As a lark we watched Super Store on Netflix a while back and have been watching it most nights ever since. It’s stupid, many times inappropriate, but forces a couple eye rolls and laughs each night. It creates a better state of mind before bed than so much else that we have been watching.

Until now, I seem to have been the only person in our family to not watch sitcoms. Camren is an expert in Brooklyn Nine Nine, and Sheryl watches all manner of things. Catriona never watches TV but whatever she reads must be humorous as she is often heard laughing out loud.


Tyranny of choice

Confronting the tyranny of choice is an unrealized opportunity in all manner of venues, from restaurants to bookstores.
One Book Bookstore

One of the most almost anxiety inducing activities when we would return from Taiwan was a trip to the drug store to buy toothpaste. With a seemingly endless variations to choose from, with countless different claims of efficacy, I used to stand in the aisles in befuddlement. In the early days of our move to Asia there were 1-3 choices in toothpaste brands to chose from, all much the same. The selection of deodorant was even more pithy, and in that case, seemingly few men applied it, I would carry tubes of it whenever I returned from a visit to the outside world.

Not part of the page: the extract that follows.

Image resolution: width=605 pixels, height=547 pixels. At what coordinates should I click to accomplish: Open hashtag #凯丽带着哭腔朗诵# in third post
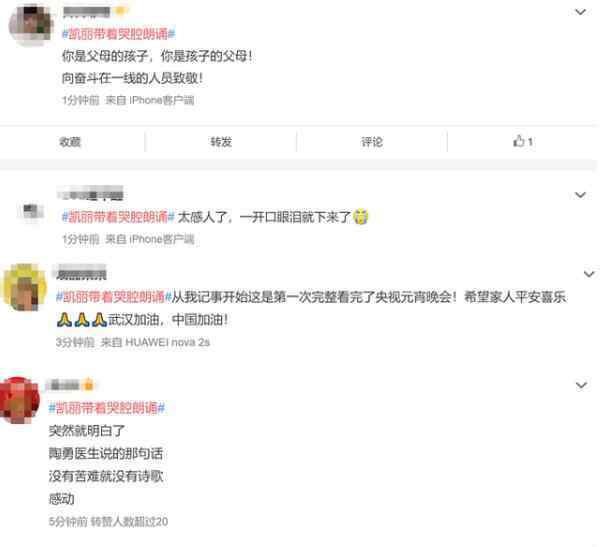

See also The Paradox of Choice.


Taiwan moment

I’m sitting here in what is usually a quiet office (few come to the Startup Zone anymore) trying to test the mix of some audio, when sound of a drill hitting pavement reverberates through my skull. Unlike Taiwan this noise is outside on the street instead of your upstairs neighbour changing the layout of their kitchen for the 5th time in a year. I try to test the mix of our audio on devices that our listeners will most likely be using, including a phone speaker, and this requires some quiet. Though I suppose not every listeners environment would be as quiet as Charlottetown at night so this is perhaps a good test.